Bilal Abou-Diab, co-founder and CEO at Vault Wealth: Each week, My Morning Routine looks at how a successful member of the business community starts their day — and then throws in a couple of business questions for fun. Speaking to us this week is Bilal Abou-Diab (LinkedIn), co-founder and CEO at Vault Wealth. Edited excerpts from our conversation below.

I’m Bilal Abou-Diab, co-founder and CEO at Vault. I’ve been in the UAE since 2010, and I’ve built my entire career in financial services, mostly at HSBC where I managed a team and advised high-net-worth clients, and oversaw roughly half a bn USD in assets. I’m a CFA charterholder, and somewhere along the way, I became a husband, a father, and a man who’s very serious about his Google Calendar color codes.

We started Vault three years ago with my co-founder Sami Abdul-Hadi (LinkedIn). I didn’t grow up dreaming of becoming a startup founder. Honestly, entrepreneurship wasn’t on my radar. I spent over eight years in HSBC, and I thought I’d stay there. Both of us were working in wealth management, and over time we became deeply aware of a structural problem in the way financial advice was being delivered in the region. Vault was born to solve this problem: to help people allocate their savings in a way that actually aligns with their goals, not someone else’s sales quota.
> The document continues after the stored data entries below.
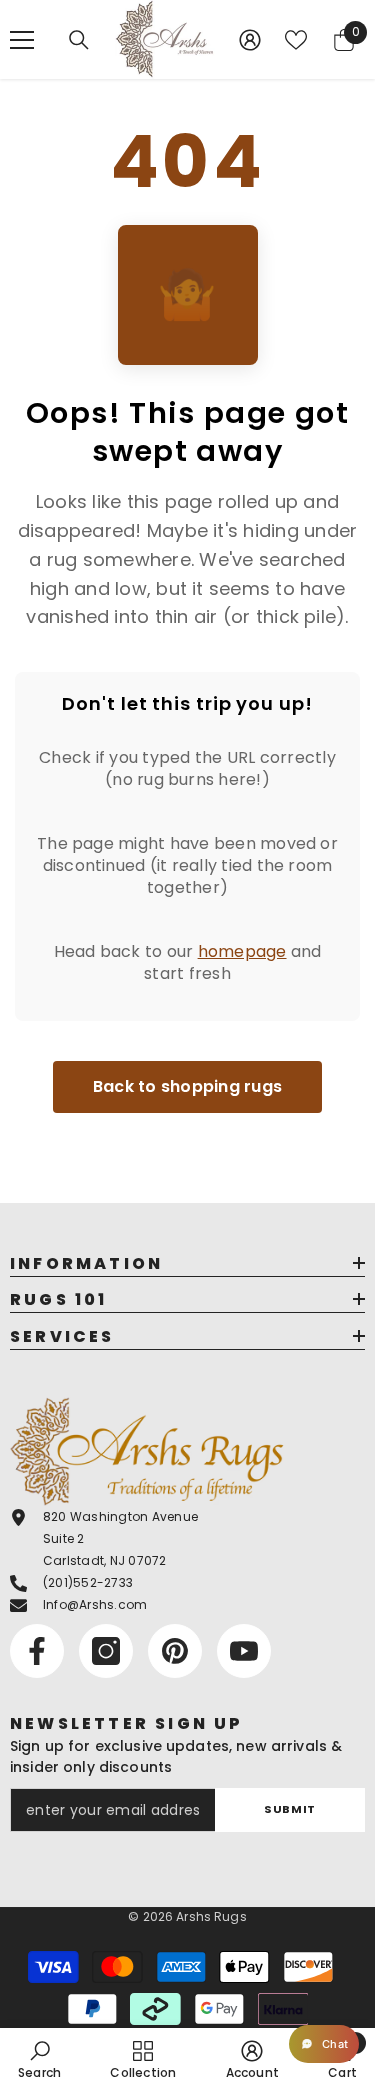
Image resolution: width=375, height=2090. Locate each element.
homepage (242, 951)
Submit (289, 1809)
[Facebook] (37, 1651)
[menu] (22, 40)
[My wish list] (296, 40)
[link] (39, 2059)
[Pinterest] (175, 1651)
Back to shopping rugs (187, 1086)
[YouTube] (244, 1651)
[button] (324, 2044)
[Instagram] (106, 1651)
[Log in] (250, 40)
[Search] (79, 40)
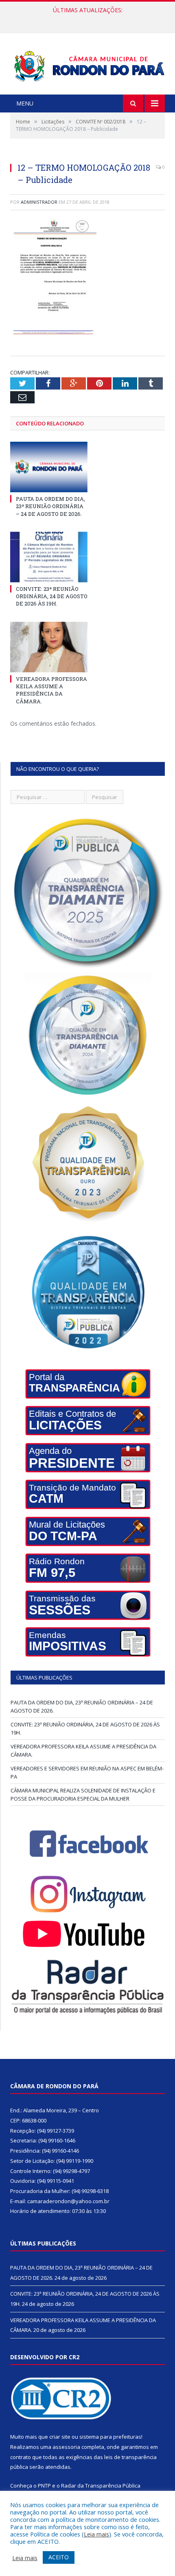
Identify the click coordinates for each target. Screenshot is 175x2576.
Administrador (39, 202)
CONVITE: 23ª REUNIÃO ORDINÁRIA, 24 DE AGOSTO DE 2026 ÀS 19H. (89, 18)
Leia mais (96, 2534)
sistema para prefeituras (110, 2436)
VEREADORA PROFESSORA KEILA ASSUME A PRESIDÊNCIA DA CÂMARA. (51, 690)
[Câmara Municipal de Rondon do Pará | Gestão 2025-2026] (87, 65)
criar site (59, 2436)
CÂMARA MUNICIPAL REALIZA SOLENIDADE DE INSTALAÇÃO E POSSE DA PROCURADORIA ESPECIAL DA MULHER (83, 1794)
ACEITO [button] (58, 2557)
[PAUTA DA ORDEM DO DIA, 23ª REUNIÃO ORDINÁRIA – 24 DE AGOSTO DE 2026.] (49, 467)
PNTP (44, 2485)
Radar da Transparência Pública (100, 2485)
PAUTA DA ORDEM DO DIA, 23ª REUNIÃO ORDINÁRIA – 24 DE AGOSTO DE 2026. (50, 506)
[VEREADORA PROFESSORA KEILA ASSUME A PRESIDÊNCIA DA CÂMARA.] (49, 647)
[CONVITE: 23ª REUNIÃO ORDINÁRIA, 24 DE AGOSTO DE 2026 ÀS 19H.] (49, 557)
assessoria (66, 2447)
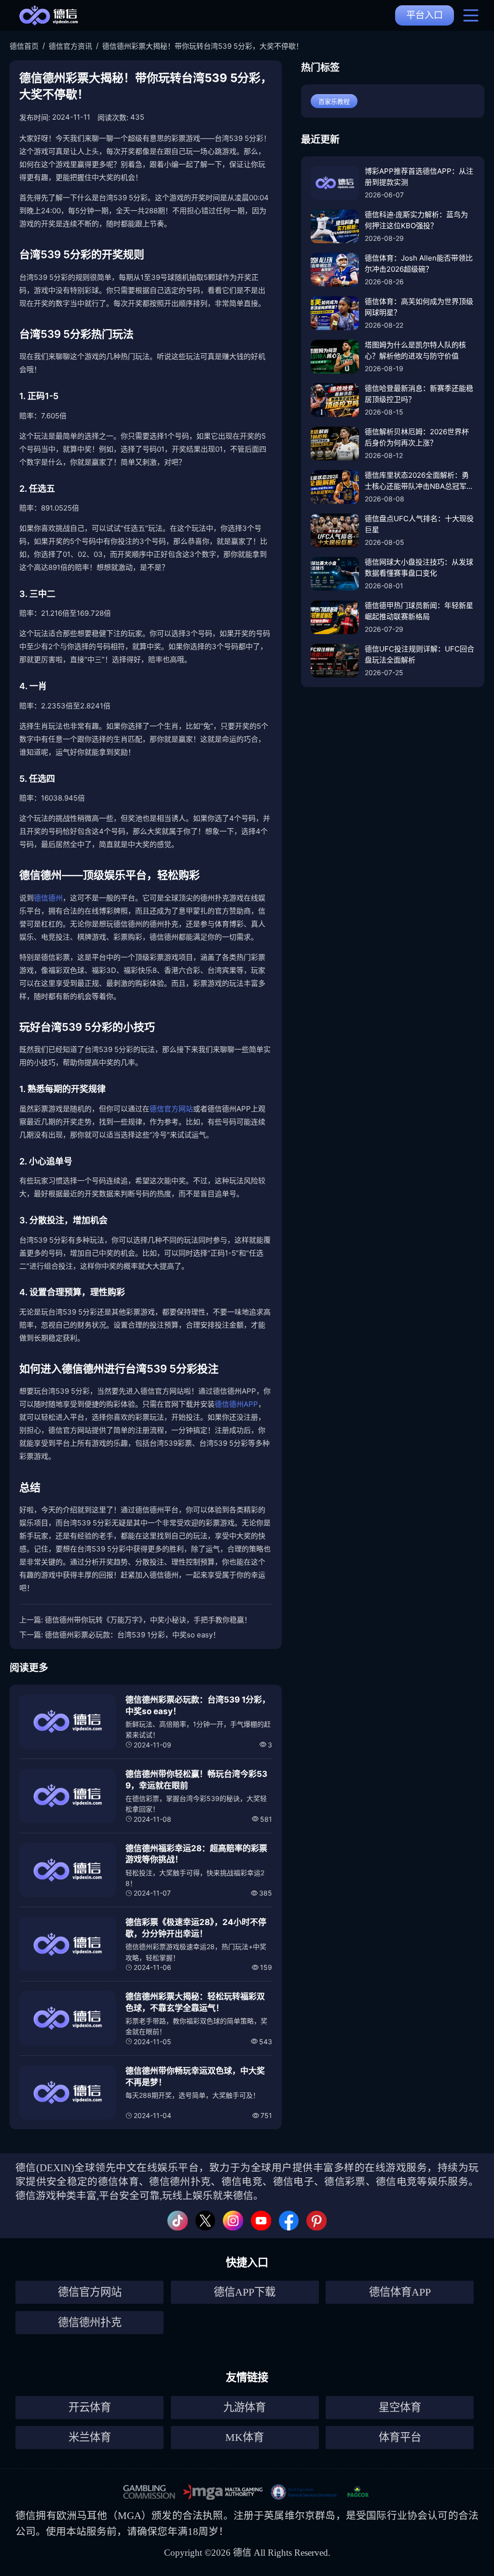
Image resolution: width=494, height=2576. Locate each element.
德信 (25, 2515)
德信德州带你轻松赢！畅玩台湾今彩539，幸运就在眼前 (196, 1779)
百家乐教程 (334, 101)
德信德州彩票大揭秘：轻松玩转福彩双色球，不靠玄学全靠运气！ (195, 2002)
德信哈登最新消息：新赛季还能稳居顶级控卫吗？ (419, 394)
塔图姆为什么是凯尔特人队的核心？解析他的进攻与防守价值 (415, 350)
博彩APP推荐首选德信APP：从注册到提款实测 (419, 176)
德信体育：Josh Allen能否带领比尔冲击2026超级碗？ (419, 263)
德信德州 (48, 897)
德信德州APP (236, 1404)
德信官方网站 (171, 1108)
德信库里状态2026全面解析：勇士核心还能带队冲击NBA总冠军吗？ (417, 481)
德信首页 (24, 46)
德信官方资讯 (70, 46)
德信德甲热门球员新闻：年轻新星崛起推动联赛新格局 (419, 611)
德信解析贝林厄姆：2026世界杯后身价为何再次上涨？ (417, 437)
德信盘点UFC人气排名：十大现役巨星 (419, 524)
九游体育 (244, 2407)
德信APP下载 (244, 2292)
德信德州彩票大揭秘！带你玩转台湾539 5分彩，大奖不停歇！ (202, 46)
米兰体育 (90, 2437)
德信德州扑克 (90, 2322)
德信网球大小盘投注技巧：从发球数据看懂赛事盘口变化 (419, 567)
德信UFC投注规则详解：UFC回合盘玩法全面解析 (419, 654)
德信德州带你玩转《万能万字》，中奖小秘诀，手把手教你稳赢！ (148, 1619)
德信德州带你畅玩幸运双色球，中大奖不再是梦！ (195, 2076)
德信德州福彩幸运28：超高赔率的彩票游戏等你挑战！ (196, 1854)
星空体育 (400, 2407)
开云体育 (90, 2407)
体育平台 (400, 2437)
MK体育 (244, 2437)
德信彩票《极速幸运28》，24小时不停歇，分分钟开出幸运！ (195, 1928)
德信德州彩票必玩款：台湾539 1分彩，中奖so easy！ (132, 1634)
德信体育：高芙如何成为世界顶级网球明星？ (419, 307)
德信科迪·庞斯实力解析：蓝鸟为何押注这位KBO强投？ (416, 220)
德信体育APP (400, 2292)
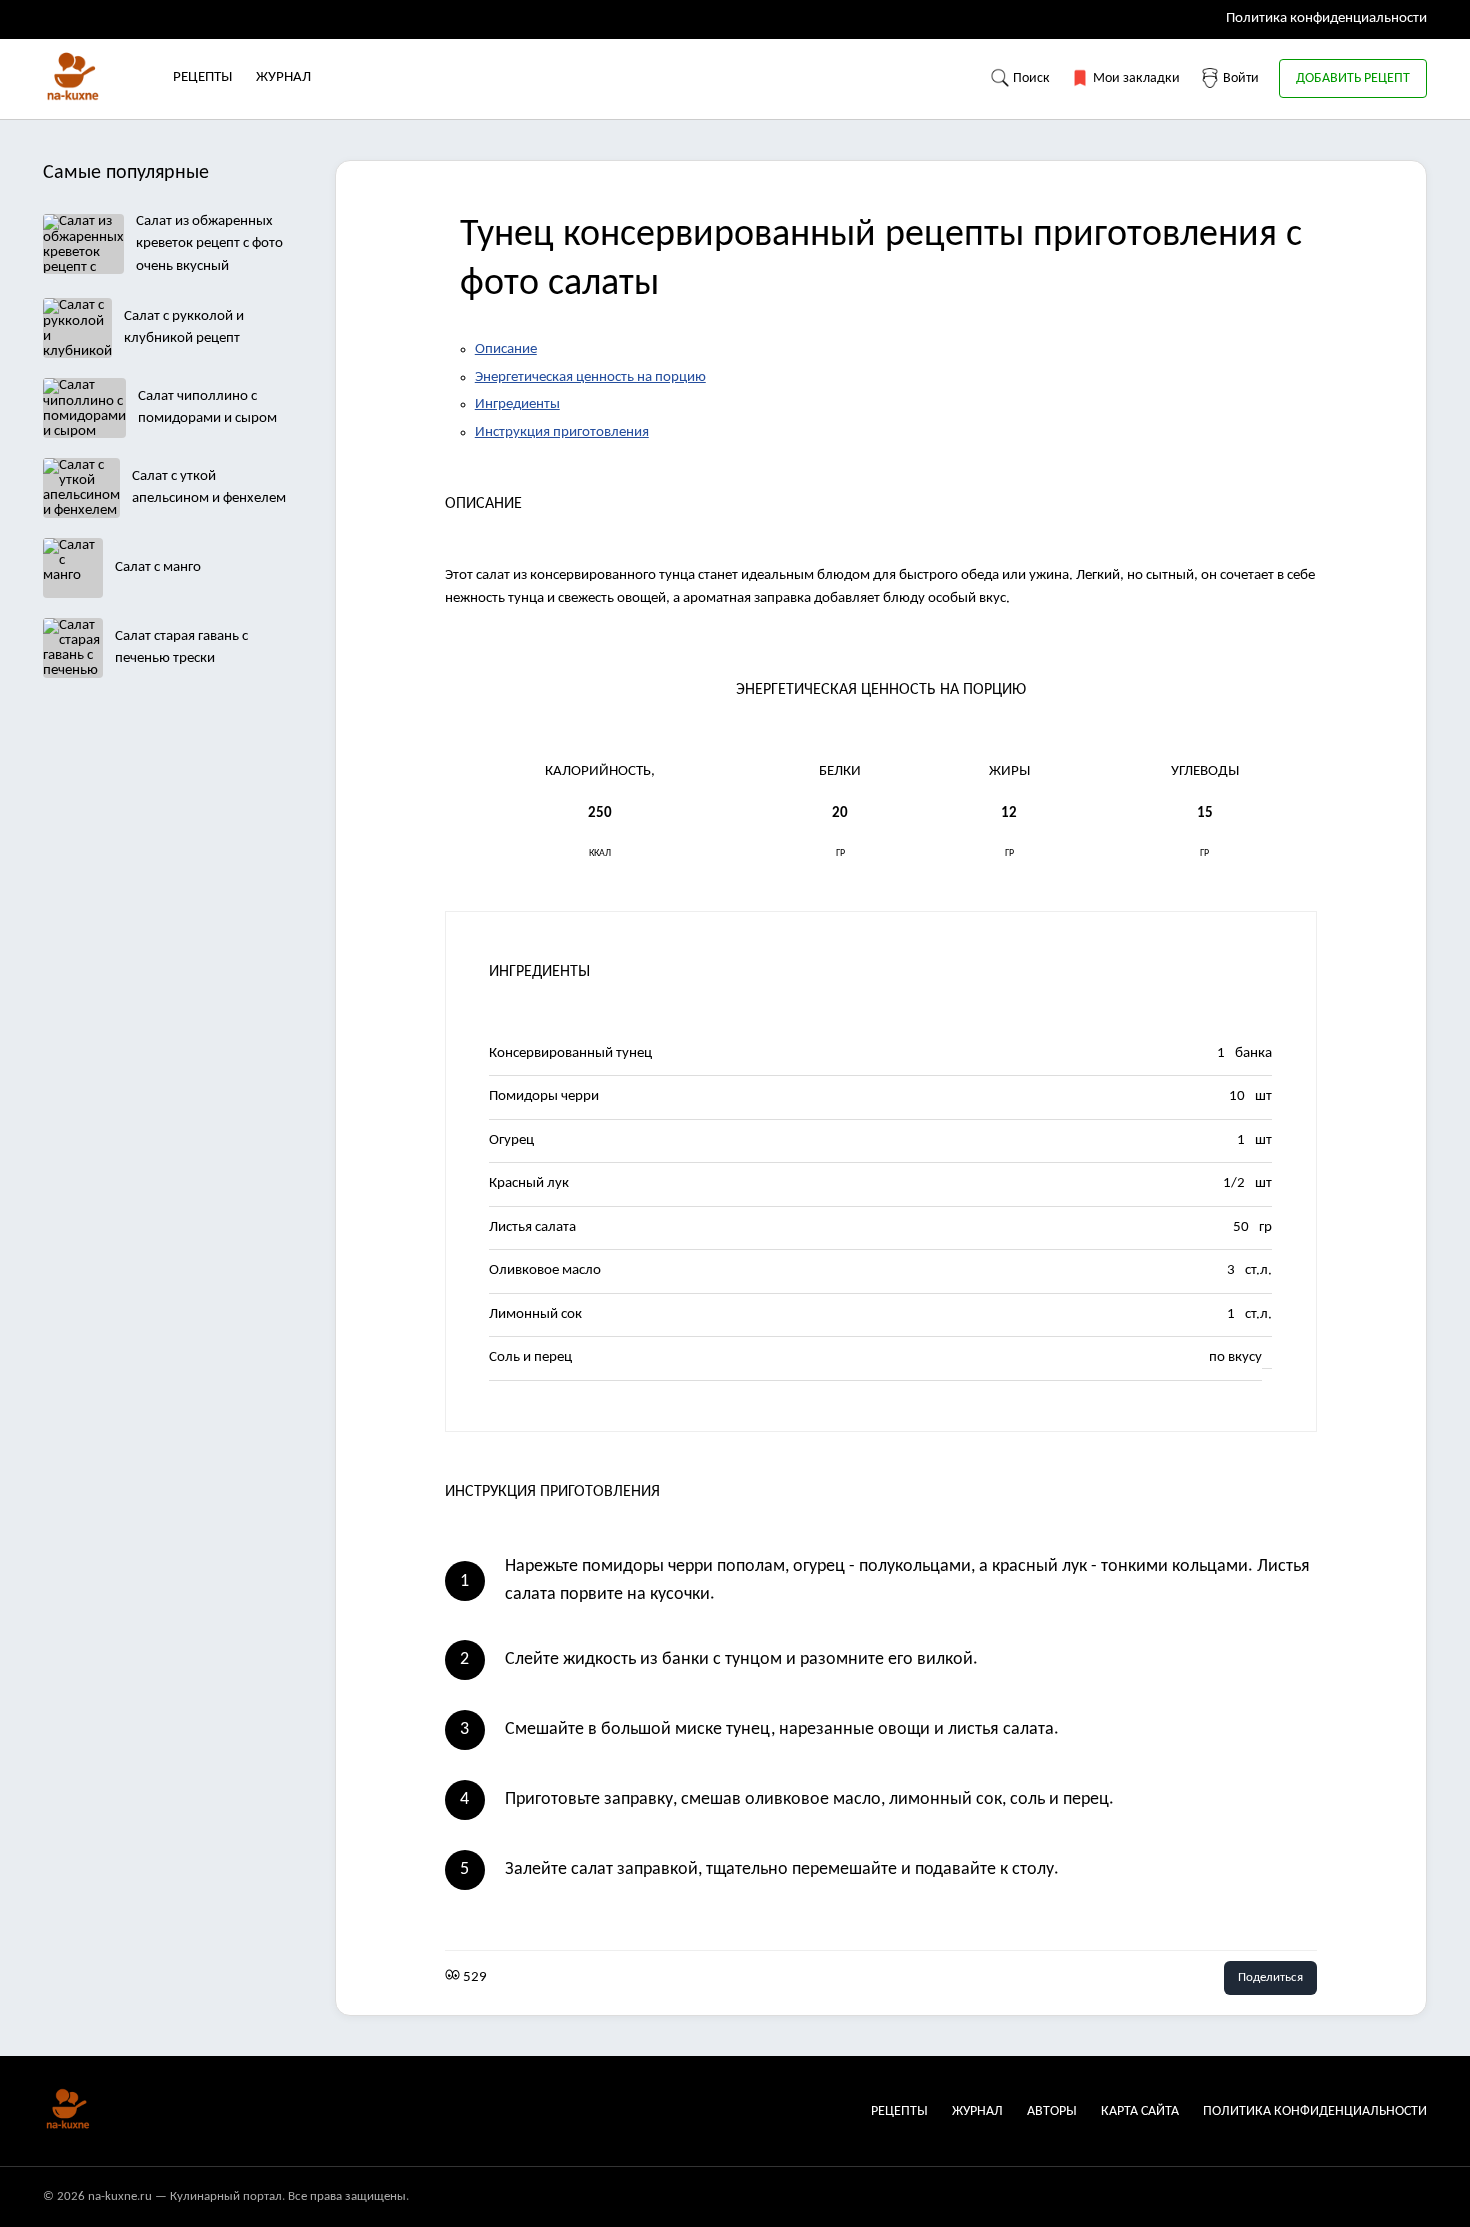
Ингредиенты (517, 404)
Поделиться (1270, 1977)
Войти (1239, 78)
We asked ourselves: If we could solve this problem from scratch, how would we do it? What started as a thought experiment snowballed into a business. We built a plan, got backing, got licensed, and slowly brought it to life. We built Vault to be the kind of company we wish had existed when we were clients ourselves.

Vault is a wealth platform that combines the best of human advisors with the best of digital experience. What makes us different is that our structure and incentives are actually aligned with the client. That’s what sets us apart. We aren’t pushing products. We’re offering plans.

There’s an important part of our mission: empathy. When you’ve worked hard to build wealth, managing it becomes more complicated, not less. We believe people with wealth deserve thoughtful, unbiased guidance — just like anyone else — and that belief drives everything we do.

Fintech is evolving quickly, and the thing I find most exciting is the rise of specialist platforms. In the past, you relied on one massive bank to do everything for you: savings, loans, trading, ins., investments. But now, tech has made it easier for people to pick best-in-class tools for each need. You’ll go to one platform for your mortgage, another for your card, another for your investments.

At Vault, I’m involved across almost every function. Advisory is core — I work closely with our client advisory team and meet directly with clients as well. I also collaborate with marketing, product, investor relations, compliance, and operations. Every month has its own focus, and I try to stay close to the things that matter most. But we have incredible people leading each area, so my job is often to connect the dots and remove roadblocks.

The hardest part of founder life is context-switching. One hour I’m deep in a strategy discussion, the next I’m reviewing legal documents, and then I’m suddenly fielding a call about a product glitch. It’s a mental workout. You need systems to stay focused.

My mornings start early, thanks to my two daughters. I usually spend some time with them, do the school drop-off, then head into the office. Once I’m at work, I focus on planning the day: Which tasks will add the most value? What meetings are essential? What can be moved? I live by my calendar. It’s not just for calls, I block out time for emails, projects, and even 15-minute admin tasks.

I color-code everything in Google Calendar, including a color for things I probably shouldn’t have spent time on (that’s yellow — I used to see a lot of yellow; now, thankfully, much less). It’s helped me cut down distractions and spend more time where it counts.

When it comes to catching up on the news, I’m a podcast person. I use commute time to stay current. My favorites — Odd Lots from Bloomberg, FT News Briefing, and Ones and Tooze by Adam Tooze are regulars. For written content, I use Superhuman, which filters all my news subscriptions into one folder so I can catch up without being buried in email clutter.

I also try to walk whenever I can. I use an Oura Ring to track activity, and one of my hacks is to turn one-on-one meetings with team members into walking meetings. It helps with health, focus, and energy, all at once.

There’s no such thing as a “typical” workday for me, but there is structure. I have regular cadences with each team — some weekly, some bi-weekly, some every two days. Then everything else goes on the calendar: tasks, deliverables, even family time. That balance matters.

When I do have downtime, you’ll probably find me at the beach. I love the sea — it’s one of the reasons I love the UAE so much. I might also spend time with my family.

As for books, I’ve been deep into history lately. The Silk Roads: A New History of the World by Peter Frankopan is one I highly recommend — it’s sweeping and brilliant. Another one is Destiny Disrupted: A History of the World Through Islamic Eyes by Tamim Ansary. For finance, I mostly stick to newsletters and CFA Institute material these days.

One piece of advice I always go back to is something my father always says: “You have two ears and one mouth.” I try to live by that. Listening to partners, our community, our clients, really allows us to add much more value than speaking sometimes. The more you listen, the more you understand, and the better decisions you make.